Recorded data
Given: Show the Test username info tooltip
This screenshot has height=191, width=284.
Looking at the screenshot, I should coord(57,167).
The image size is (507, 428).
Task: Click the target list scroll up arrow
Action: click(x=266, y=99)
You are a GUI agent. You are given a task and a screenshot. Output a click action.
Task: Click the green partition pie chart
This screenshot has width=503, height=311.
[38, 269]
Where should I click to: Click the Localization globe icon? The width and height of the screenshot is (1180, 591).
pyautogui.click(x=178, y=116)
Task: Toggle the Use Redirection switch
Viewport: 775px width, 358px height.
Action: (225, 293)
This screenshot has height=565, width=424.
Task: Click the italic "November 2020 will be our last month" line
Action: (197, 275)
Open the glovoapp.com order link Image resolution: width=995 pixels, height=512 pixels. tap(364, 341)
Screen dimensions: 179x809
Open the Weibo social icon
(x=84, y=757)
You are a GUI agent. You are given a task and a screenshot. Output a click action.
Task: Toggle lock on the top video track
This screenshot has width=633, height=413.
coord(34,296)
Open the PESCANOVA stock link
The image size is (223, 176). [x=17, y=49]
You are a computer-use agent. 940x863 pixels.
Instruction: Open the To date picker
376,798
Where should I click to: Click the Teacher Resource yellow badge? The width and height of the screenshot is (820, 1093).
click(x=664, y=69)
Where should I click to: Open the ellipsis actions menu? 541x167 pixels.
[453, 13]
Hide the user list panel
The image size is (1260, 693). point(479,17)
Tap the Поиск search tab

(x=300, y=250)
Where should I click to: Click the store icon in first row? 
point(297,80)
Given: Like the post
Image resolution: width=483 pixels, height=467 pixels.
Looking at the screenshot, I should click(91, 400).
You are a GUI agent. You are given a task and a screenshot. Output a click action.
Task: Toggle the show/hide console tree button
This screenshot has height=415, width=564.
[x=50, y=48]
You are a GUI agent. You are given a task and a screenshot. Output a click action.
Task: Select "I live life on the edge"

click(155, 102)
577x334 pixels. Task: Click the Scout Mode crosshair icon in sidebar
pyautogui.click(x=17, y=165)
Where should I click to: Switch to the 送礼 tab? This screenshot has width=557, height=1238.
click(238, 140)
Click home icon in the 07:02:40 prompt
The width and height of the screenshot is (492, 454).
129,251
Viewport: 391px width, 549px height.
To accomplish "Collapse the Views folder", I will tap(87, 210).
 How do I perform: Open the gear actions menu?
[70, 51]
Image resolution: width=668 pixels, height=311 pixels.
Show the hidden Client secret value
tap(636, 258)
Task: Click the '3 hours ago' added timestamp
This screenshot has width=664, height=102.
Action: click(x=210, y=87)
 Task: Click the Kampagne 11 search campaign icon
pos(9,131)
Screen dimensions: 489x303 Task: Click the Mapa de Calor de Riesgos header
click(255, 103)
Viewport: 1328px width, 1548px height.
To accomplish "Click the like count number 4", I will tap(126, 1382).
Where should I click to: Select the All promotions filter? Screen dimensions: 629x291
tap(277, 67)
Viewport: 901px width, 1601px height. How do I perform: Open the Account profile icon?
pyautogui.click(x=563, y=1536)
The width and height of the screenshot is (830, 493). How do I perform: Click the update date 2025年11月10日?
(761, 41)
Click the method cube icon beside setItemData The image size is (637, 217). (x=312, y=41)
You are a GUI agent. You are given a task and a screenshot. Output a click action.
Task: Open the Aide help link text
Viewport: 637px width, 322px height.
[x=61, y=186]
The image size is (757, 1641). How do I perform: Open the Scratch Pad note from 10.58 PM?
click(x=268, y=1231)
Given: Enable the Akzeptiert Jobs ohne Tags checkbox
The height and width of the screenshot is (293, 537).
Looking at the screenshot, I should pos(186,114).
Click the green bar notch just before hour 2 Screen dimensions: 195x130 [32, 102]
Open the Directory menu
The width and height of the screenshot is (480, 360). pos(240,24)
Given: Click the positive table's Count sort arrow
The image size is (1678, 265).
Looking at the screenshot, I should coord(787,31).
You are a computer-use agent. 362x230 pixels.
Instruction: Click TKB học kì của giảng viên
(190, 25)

● **Exercise objective**
Retype every entry without changing anything.

● **Written solution**
Given: Show the Test username info tooltip
This screenshot has height=191, width=284.
Looking at the screenshot, I should coord(57,167).
The image size is (507, 428).
Task: Click the target list scroll up arrow
Action: click(x=266, y=99)
You are a GUI agent. You are given a task and a screenshot. Output a click action.
Task: Click the green partition pie chart
This screenshot has width=503, height=311.
[38, 269]
Where should I click to: Click the Localization globe icon? The width and height of the screenshot is (1180, 591).
pyautogui.click(x=178, y=116)
Task: Toggle the Use Redirection switch
Viewport: 775px width, 358px height.
Action: (225, 293)
This screenshot has height=565, width=424.
Task: Click the italic "November 2020 will be our last month" line
Action: (197, 275)
Open the glovoapp.com order link Image resolution: width=995 pixels, height=512 pixels. tap(364, 341)
Screen dimensions: 179x809
Open the Weibo social icon
(x=84, y=757)
You are a GUI agent. You are given a task and a screenshot. Output a click action.
Task: Toggle lock on the top video track
This screenshot has width=633, height=413.
coord(34,296)
Open the PESCANOVA stock link
The image size is (223, 176). [x=17, y=49]
You are a computer-use agent. 940x863 pixels.
Instruction: Open the To date picker
376,798
Where should I click to: Click the Teacher Resource yellow badge? The width and height of the screenshot is (820, 1093).
click(x=664, y=69)
Where should I click to: Open the ellipsis actions menu? 541x167 pixels.
[453, 13]
Hide the user list panel
The image size is (1260, 693). point(479,17)
Tap the Поиск search tab

(x=300, y=250)
Where should I click to: Click the store icon in first row? 
point(297,80)
Given: Like the post
Image resolution: width=483 pixels, height=467 pixels.
Looking at the screenshot, I should click(91, 400).
You are a GUI agent. You are given a task and a screenshot. Output a click action.
Task: Toggle the show/hide console tree button
This screenshot has height=415, width=564.
[x=50, y=48]
You are a GUI agent. You are given a task and a screenshot. Output a click action.
Task: Select "I live life on the edge"

click(155, 102)
577x334 pixels. Task: Click the Scout Mode crosshair icon in sidebar
pyautogui.click(x=17, y=165)
Where should I click to: Switch to the 送礼 tab? This screenshot has width=557, height=1238.
click(238, 140)
Click home icon in the 07:02:40 prompt
The width and height of the screenshot is (492, 454).
129,251
Viewport: 391px width, 549px height.
To accomplish "Collapse the Views folder", I will tap(87, 210).
 How do I perform: Open the gear actions menu?
[70, 51]
Image resolution: width=668 pixels, height=311 pixels.
Show the hidden Client secret value
tap(636, 258)
Task: Click the '3 hours ago' added timestamp
This screenshot has width=664, height=102.
Action: click(x=210, y=87)
 Task: Click the Kampagne 11 search campaign icon
pos(9,131)
Screen dimensions: 489x303 Task: Click the Mapa de Calor de Riesgos header
click(255, 103)
Viewport: 1328px width, 1548px height.
To accomplish "Click the like count number 4", I will tap(126, 1382).
Where should I click to: Select the All promotions filter? Screen dimensions: 629x291
tap(277, 67)
Viewport: 901px width, 1601px height. How do I perform: Open the Account profile icon?
pyautogui.click(x=563, y=1536)
The width and height of the screenshot is (830, 493). How do I perform: Click the update date 2025年11月10日?
(761, 41)
Click the method cube icon beside setItemData The image size is (637, 217). (x=312, y=41)
You are a GUI agent. You are given a task and a screenshot. Output a click action.
Task: Open the Aide help link text
Viewport: 637px width, 322px height.
[x=61, y=186]
The image size is (757, 1641). How do I perform: Open the Scratch Pad note from 10.58 PM?
click(x=268, y=1231)
Given: Enable the Akzeptiert Jobs ohne Tags checkbox
The height and width of the screenshot is (293, 537).
Looking at the screenshot, I should pos(186,114).
Click the green bar notch just before hour 2 Screen dimensions: 195x130 [32, 102]
Open the Directory menu
The width and height of the screenshot is (480, 360). pos(240,24)
Given: Click the positive table's Count sort arrow
The image size is (1678, 265).
Looking at the screenshot, I should coord(787,31).
You are a computer-use agent. 362x230 pixels.
Instruction: Click TKB học kì của giảng viên
(190, 25)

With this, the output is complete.